Eija-Liisa concepisce il video come il medium più efficace per narrare la condizione umana contemporanea con particolare attenzione ai casi borderline, ma non disdegna forme espressive eterogenee come la fotografia, le performance e le installazioni.
Dopo aver compiuto studi cinematografici in California e a Londra, l’artista ha stabilito il proprio quartier generale ad Helsinki: di qui il “sapore ugrofinnico” che emana dalla sua indagine sull’ordinaria condizione dell’umanità e della donna in particolare.
Attraverso articolazioni fotografiche e videografiche che utilizzano contemporaneamente più pannelli o più superfici di proiezione la Ahtila ci sollecita a prendere parte ad un viaggio-indagine, che mette in primo piano le relazioni umane ed i sentimenti elementari, come il rapporto figli-genitori, la fine di una coppia, l’approccio alla sessualità di ragazze adolescenti, le diverse manifestazioni della psicosi in giovani donne.
Le eroine di quelli che lei stessa definisce come “drammi umani” non hanno nomi che riecheggiano le tragedie classiche, ma rispondono a nomi comuni dell’etnografia finlandese: Elsa, Päivi, Satu, Tiina... ma con il loro sentire ed agire ai margini, donano volto ad interrogativi umani che magistralmente coniugano l’esistenza contemporanea con poetiche immanenti ed archetipiche: ne deriva una indagine interiore che fa del molteplice e della frammentazione il proprio centro focale, rispecchiando e mettendo a nudo contraddizioni, linee di pensiero non lineari, ipotesi non razionali in cui il ritmo narrativo viene franto e riecheggiato attraverso l’uso caleidoscopico del montaggio e delle inquadrature multiple.
Tra le videoinstallazioni presentate a Museion meritano una particolare menzione: If 6 was 9 videotrittico che propone una rilettura dei pensieri sul sesso di tre adolescenti finlandesi; Today, in cui la morte di un anziano viene rappresentata attraverso la sequenza di tre racconti ed emozioni della nipote, del figlio e di sua moglie, presentati in un ambiente composto da altrettanti pannelli; The Present, installazione composta da cinque monitor che ospitano altrettante brevi storie borderline presentate a due a due; The Wind, trittico che si concentra sullo sviluppo della psicosi di una donna incapace di gridare il proprio disagio e che sfoga le emozioni mordendosi le mani fino a quando un vento selvaggio che entra nella casa le offre l’opportunità di ripercorrere e riorganizzare la propria esistenza.

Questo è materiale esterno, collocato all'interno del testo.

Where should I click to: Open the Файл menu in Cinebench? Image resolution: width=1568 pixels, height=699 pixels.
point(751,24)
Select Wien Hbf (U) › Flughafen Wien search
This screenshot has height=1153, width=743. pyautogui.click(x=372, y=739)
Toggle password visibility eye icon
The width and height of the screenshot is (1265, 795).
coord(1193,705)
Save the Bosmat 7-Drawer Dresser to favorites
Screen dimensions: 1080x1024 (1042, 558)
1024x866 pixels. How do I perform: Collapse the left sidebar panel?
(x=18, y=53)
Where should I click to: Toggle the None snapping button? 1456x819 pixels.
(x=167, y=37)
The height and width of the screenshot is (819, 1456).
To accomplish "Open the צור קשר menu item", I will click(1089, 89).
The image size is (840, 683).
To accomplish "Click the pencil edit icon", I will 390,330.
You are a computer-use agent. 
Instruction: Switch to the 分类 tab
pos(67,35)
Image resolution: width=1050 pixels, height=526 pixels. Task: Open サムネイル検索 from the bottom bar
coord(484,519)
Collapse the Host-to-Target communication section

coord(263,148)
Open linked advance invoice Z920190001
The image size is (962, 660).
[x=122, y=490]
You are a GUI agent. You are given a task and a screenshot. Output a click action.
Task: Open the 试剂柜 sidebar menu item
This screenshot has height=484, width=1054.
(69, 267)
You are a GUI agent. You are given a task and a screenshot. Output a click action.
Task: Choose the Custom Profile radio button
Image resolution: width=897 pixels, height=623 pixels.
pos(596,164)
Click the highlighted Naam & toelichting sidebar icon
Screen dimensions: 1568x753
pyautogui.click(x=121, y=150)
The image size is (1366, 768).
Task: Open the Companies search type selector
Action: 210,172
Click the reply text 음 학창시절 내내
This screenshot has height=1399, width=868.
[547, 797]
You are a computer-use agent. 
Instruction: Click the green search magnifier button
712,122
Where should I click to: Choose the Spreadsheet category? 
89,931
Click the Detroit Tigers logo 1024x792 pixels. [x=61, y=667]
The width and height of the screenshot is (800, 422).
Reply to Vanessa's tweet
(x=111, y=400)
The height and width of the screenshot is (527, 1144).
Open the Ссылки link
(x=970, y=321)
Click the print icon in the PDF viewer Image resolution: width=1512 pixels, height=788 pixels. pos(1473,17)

Ma il videotrittico che ho trovato più espressivo è The House, nel quale la giovane Elisa comincia a captare all’interno della propria abitazione rumori e voci che progressivamente interferiscono con la propria percezione del mondo, fino al punto di frantumare le sue coordinate spazio-temporali, costringendola a cercare riparo nell’oscuramento totale di porte e finestre per far fronte all’invasività del mondo nel proprio orizzonte domestico e sensoriale.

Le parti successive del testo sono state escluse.